Carrying an iced tea and a package of Skittles and talking on his cell phone with a friend, Trayvon was absolutely defenseless. He had no means of escape from a man intent on killing him because his skin color and wardrobe sent up a “red flag.” Being on a neighborhood watch is not a license to kill; the idea is merely to pick up the phone and alert the police if one sees something suspicious, yet Zimmerman insisted on taking the law into his own hands, pursuing Trayvon even when police authorities directed him not to. If there is any justice, Trayvon’s murderer will not go free but will receive a minimum sentence of life in prison. This was a lynching, plain and simple, and far outside of the protections that Florida’s “Stand Your Ground” law affords Zimmerman.
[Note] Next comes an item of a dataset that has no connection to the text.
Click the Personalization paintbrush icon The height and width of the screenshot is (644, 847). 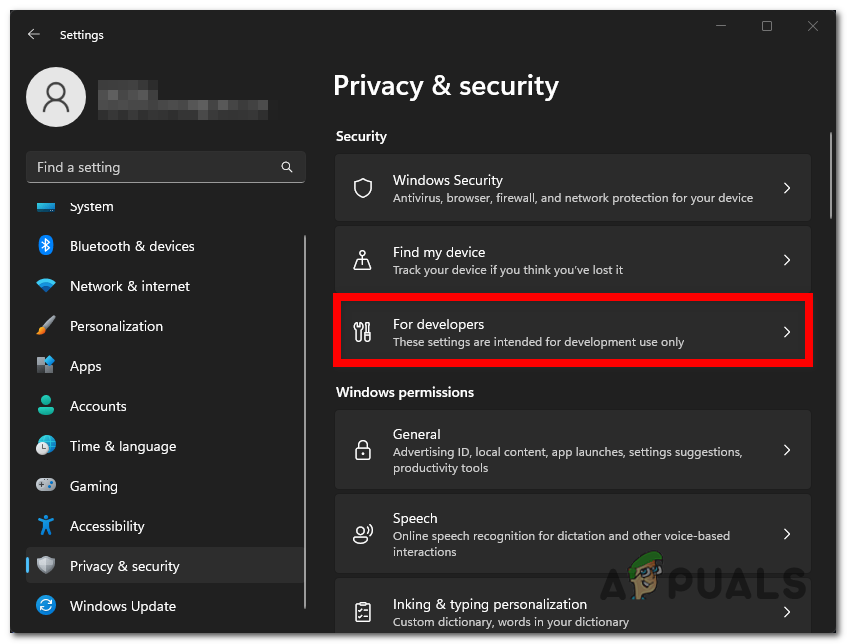pos(46,326)
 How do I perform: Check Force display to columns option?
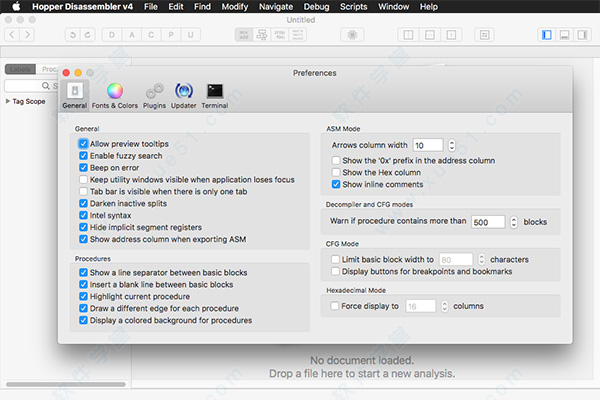(x=336, y=306)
The second incident of racism, while not nearly as grievous as Trayvon’s murder, could more accurately be described as incidents, or numerous comments on social media networks by some teen fans of the hit film The Hunger Games, who are protesting the casting of two black actors as characters whom they had imagined to be white when they read the books: Lenny Kravitz as the main character Katniss’ mentor Cinna, and Amandla Stenberg as Katniss’ young ally Rue. Though these characters are described as having dark skin in the books, said fans would apparently prefer that Caucasian actors with really deep tans have been cast instead. It’s a sad statement that some of our nation’s young people, in the age of the first black president, have so little imagination and so little tolerance.
African American young people like Trayvon, had he lived, and Amandla deserve to grow up in a nation where they can be respected and admired for their beauty, both inside and out, and for what they can contribute to the world. Sadly, the world will never know again the joy and light that Trayvon brought his friends and family, but some day when Amandla is a veteran performer standing on the podium with an Oscar for Best Actress in her hands, like Halle Berry before her, she will have shown them all. The small-minded idiots who expressed their dismay at the color of her skin will thankfully be but a distant memory.
|Amandla Stenberg, who portrays Rue in The Hunger Games,
on the film’s opening night
These events are unfortunate proof that racism continues to thrive in our nation, whether behind closed doors, in social media networks, on the playground, in gated communities, or in the hearts of those with narrow minds and narrower hearts.
As parents, we have the power to raise children with loving hearts and open minds. These incidents should set off an alarm, and a raise a gigantic red flag, that we are not out of the woods when it comes to racism. We must be ever vigilant against the worst enemy the United States could ever face: the hatred and cruelty within some human hearts that awakens, attacks, and even kills without warning.